Segment Open
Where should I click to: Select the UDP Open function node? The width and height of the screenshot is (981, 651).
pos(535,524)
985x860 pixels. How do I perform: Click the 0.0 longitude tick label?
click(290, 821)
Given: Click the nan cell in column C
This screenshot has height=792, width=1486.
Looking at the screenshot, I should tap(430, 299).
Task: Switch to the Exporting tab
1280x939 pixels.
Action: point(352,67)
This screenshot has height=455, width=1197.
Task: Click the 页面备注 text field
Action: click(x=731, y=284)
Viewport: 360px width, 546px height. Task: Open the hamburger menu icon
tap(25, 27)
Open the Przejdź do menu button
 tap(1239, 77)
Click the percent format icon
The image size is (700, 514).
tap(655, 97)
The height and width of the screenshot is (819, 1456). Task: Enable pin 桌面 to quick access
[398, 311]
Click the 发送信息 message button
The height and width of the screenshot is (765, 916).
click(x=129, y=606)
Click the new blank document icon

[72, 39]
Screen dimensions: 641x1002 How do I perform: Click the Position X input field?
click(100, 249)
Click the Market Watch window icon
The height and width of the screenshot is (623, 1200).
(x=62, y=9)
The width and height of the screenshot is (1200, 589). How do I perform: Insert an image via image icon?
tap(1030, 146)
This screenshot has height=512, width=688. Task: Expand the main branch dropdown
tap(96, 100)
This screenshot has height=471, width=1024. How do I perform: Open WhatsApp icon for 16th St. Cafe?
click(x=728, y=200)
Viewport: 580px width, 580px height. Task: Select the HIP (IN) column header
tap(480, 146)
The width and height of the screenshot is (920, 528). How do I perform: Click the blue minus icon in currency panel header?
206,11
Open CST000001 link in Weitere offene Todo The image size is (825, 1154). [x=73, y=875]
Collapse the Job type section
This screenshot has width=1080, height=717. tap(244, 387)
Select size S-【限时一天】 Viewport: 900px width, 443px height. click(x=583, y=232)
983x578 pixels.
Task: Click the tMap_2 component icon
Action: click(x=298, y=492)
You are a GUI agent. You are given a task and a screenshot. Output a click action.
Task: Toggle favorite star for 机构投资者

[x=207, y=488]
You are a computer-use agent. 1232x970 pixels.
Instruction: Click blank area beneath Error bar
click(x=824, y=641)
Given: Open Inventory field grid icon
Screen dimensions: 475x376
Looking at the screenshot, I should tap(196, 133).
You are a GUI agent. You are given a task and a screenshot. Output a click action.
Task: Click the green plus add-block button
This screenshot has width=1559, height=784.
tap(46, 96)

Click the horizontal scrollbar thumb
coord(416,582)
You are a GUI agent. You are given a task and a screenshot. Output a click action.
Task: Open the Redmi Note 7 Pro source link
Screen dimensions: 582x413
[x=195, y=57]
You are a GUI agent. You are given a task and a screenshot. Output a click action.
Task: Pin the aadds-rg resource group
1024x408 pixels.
Segment Closed
All lines from the beginning of the material above through the one with "Given: Click the nan cell in column C" need to be returned exactly; please return those and only those.

Where should I click to: Select the UDP Open function node? The width and height of the screenshot is (981, 651).
pos(535,524)
985x860 pixels. How do I perform: Click the 0.0 longitude tick label?
click(290, 821)
Given: Click the nan cell in column C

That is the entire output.